June 09, 2022 | Matt Coker
UCI Health dermatologist and melanoma scientist Dr. Anand Ganesan in his lab at UC Irvine.

“We’ve created a new chemical that’s never been made before," says UCI Health dermatologist and skin cancer researcher Dr. Anand Ganesan. "We show how the drug works. And we show that the drug slows cancer growth.” Photo by Steve Zylius / UCI

Dr. Anand Ganesan probably won’t be hanging from a ceiling à la Tom Cruise in "Mission: Impossible," but the UCI Health dermatologist, co-creator of a promising new molecular compound to treat melanoma and other cancers, does compare part of his work to a plot device in the 1996 spy thriller.

“You know where the guy opens the switch box, there are all these wires coming down, and he’s trying to figure out which wire to cut to stop something bad from happening?" says Ganesan. "That’s what we’re trying to do: Cut the right wire to short-circuit cancer.”

Being a cancer researcher pays dividends for his patients and those of other UCI Health dermatologists, says the UCI School of Medicine professor of dermatology and biological sciences and co-leader of the Biotechnology, Imaging and Drug Development program at the UCI Health Chao Family Comprehensive Cancer Center.
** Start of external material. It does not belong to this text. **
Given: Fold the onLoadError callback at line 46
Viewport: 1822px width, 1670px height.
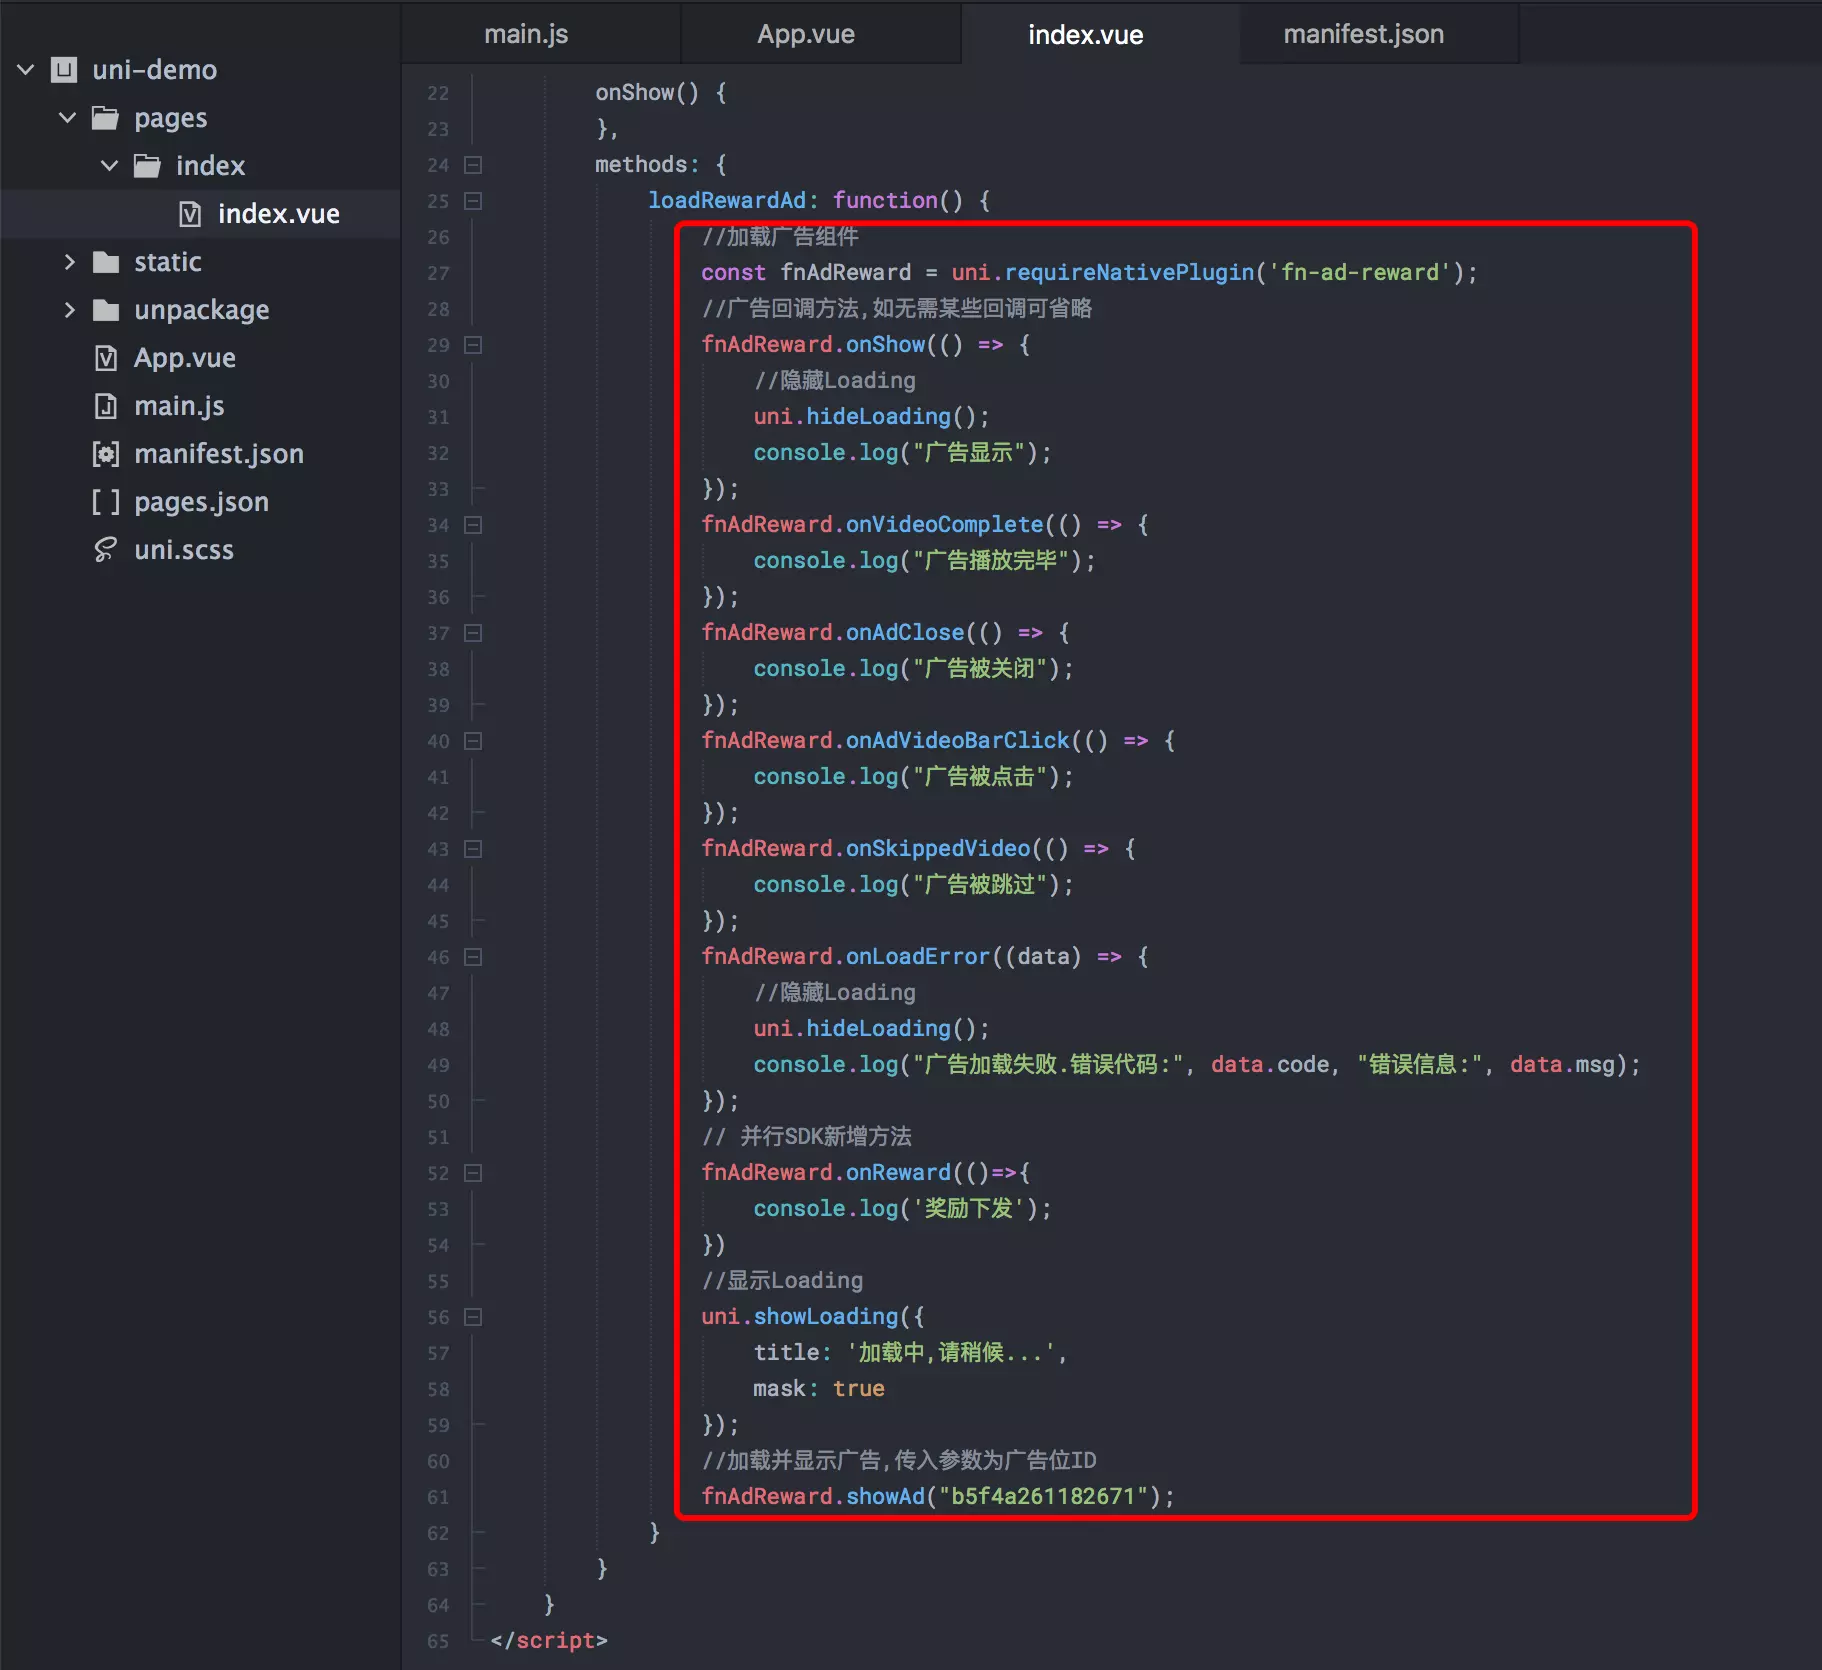Looking at the screenshot, I should (x=473, y=957).
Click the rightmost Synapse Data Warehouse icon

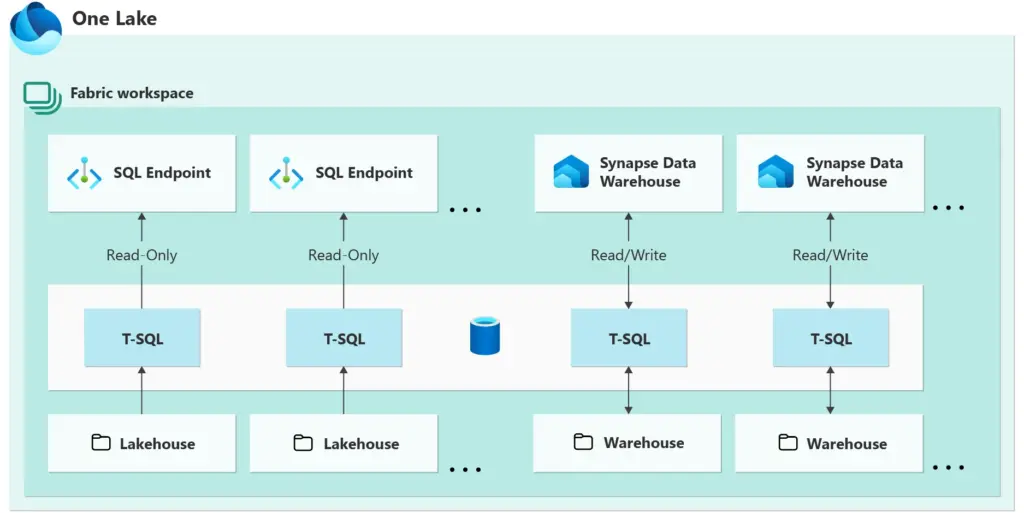775,172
Unlike other health systems in Orange County, UCI Health has a long roster of physicians who double as world-class researchers in their specialties, he notes.

“Most doctors don’t know how a drug is developed and what goes into the thought process of doing that. Knowing that really helps guide my practice a lot more.”

Fulfilling a mission

Not to mix Tom Cruise movies, but Ganesan is a top gun when it comes to fulfilling the cancer center's goals, which include:

  • Facilitating and promoting interdisciplinary and transdisciplinary cancer research across UCI and UCI Health
  • Disseminating state-of-the-art cancer knowledge to caregivers, patients, their families and the public
  • Training the next diverse generation of cancer researchers and care providers
  • Delivering the highest quality, multidisciplinary clinical care to cancer patients

That would not be possible, he says, without grants from the National Institutes of Health (NIH) and the UCI Anti-Cancer Challenge, which helped pave the way for his decade-plus research effort to identify genes that are activated in cancer and to develop ways to prevent those genes from sending signals that spur the disease.

In fact, about $40,000 in seed money for Ganesan's team came from the UCI Anti-Cancer Challenge, an annual ride-run-walk event to raise awareness and funds for pilot studies at the cancer center. With substantially more funding from the NIH, the Ganesan lab helped create the new molecular compound to block the spread of melanoma — one that may have broad applications for other tumor types, as reported in April in the journal Cell Reports.

Driving innovation

Such breakthroughs are possible because of UC Irvine's deep expertise in biology, mathematics, chemistry and other research areas, which the National Cancer Institute (NCI) recognized with a $10 million, five-year grant. That resulted in the creation of the UCI Center for Cancer Systems Biology, one of only 13 centers nationwide to join the NCI’s Cancer Systems Biology Consortium.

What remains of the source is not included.